The company was founded in 1926 by Charles Taylor, a third-generation ice cream maker from Buffalo, New York, who invented an automated countertop ice cream freezer that allowed restaurants to manufacture their own ice cream from mix. The machine stores liquid ingredients in a hopper and freezes them in another chamber. Blades scrape the frozen product off the walls and send it to a nozzle. Taylor's invention has been reported as the first soft serve ice cream machine. Inventor L.A.M. Phelan became the company's president in 1928. From 1945 to 1955, Taylor Freezer Corp. franchised the Zesto Drive-In restaurant concept, which was centered around the "Zest-O-Mat" frozen custard machine that Phelan developed and Taylor sold. In 1945, Phelan organized Tekni-Craft, a pioneering worker cooperative that operated Taylor's manufacturing facilities.

In 1956, the company made a handshake agreement with Ray Kroc of McDonald's Corporation to supply milkshake machines for the fast food chain.

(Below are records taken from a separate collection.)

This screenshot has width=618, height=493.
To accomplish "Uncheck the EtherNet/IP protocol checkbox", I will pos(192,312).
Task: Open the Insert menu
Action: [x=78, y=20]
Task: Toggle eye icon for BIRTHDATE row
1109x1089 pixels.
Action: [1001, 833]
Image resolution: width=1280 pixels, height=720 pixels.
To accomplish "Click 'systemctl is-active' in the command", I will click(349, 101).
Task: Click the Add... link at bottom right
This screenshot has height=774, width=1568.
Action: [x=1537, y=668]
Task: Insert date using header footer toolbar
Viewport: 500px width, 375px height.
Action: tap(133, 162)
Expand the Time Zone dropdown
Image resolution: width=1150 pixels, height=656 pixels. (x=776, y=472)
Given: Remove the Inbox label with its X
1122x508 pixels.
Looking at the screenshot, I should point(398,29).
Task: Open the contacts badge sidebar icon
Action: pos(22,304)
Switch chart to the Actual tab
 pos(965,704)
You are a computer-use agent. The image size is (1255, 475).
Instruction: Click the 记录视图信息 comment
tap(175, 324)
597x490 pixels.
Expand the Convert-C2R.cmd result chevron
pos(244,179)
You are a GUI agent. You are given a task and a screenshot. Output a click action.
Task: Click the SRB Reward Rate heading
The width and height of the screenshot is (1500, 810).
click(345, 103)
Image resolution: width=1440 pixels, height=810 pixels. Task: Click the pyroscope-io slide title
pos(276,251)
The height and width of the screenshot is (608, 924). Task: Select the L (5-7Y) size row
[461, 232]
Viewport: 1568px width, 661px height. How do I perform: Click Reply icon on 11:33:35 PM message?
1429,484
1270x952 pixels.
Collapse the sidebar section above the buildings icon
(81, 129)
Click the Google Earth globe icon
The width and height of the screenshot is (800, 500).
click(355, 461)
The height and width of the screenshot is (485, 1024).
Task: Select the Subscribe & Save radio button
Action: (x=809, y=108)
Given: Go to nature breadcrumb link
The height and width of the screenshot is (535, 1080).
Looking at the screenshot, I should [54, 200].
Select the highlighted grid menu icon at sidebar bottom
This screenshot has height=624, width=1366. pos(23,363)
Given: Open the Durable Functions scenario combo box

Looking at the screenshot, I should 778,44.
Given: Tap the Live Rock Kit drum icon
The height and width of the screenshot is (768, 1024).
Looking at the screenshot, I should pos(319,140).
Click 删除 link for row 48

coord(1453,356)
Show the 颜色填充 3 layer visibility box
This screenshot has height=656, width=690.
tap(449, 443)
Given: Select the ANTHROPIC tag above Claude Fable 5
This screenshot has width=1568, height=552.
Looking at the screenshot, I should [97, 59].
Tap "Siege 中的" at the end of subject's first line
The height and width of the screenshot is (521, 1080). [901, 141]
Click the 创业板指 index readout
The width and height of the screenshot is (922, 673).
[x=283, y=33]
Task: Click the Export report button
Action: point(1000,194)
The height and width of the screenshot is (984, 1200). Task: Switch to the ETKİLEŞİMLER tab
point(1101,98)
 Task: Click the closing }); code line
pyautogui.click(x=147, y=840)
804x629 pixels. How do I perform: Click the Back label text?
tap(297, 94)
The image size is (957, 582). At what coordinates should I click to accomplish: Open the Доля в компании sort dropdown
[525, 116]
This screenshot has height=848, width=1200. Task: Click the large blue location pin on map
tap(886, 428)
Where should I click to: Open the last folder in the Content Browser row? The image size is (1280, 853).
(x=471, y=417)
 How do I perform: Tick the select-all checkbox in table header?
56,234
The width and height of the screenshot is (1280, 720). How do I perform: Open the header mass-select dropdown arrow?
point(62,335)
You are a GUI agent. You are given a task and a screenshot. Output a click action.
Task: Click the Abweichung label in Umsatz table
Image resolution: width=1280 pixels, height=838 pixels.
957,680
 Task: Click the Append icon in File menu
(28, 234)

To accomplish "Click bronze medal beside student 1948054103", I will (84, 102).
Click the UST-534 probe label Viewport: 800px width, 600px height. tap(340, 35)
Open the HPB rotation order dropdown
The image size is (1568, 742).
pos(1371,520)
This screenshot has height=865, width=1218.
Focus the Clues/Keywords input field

The company was acquired by Beatrice Foods in 1967. In 1985, the company was sold to Specialty Equipment Companies along with other former Beatrice operations. Specialty Equipment Companies was purchased by United Technologies in 2000 and merged into its Carrier unit. Middleby Corporation of Elgin, Illinois, acquired Taylor from United Technologies' UTC Climate, Controls & Security division in 2018 in a deal valued at $1 billion.

Equipment is not sold directly from the manufacturing location, but the company operates using a distribution system model with distributors based around the world. The company has a support network for installation and maintenance of their machines.

== Ice cream machines produced for McDonald's ==

As of 2021, the Taylor C602 ice cream machine is found in more than 13,000 McDonald's locations in the United States and many more around the world. These Taylor ice cream machines can make milkshakes, soft serve ice cream, sundaes, and the McFlurry dessert; rather than use gravity, they actively pump the ice cream material through it, allowing far higher throughput and production than "standard" ice cream machines.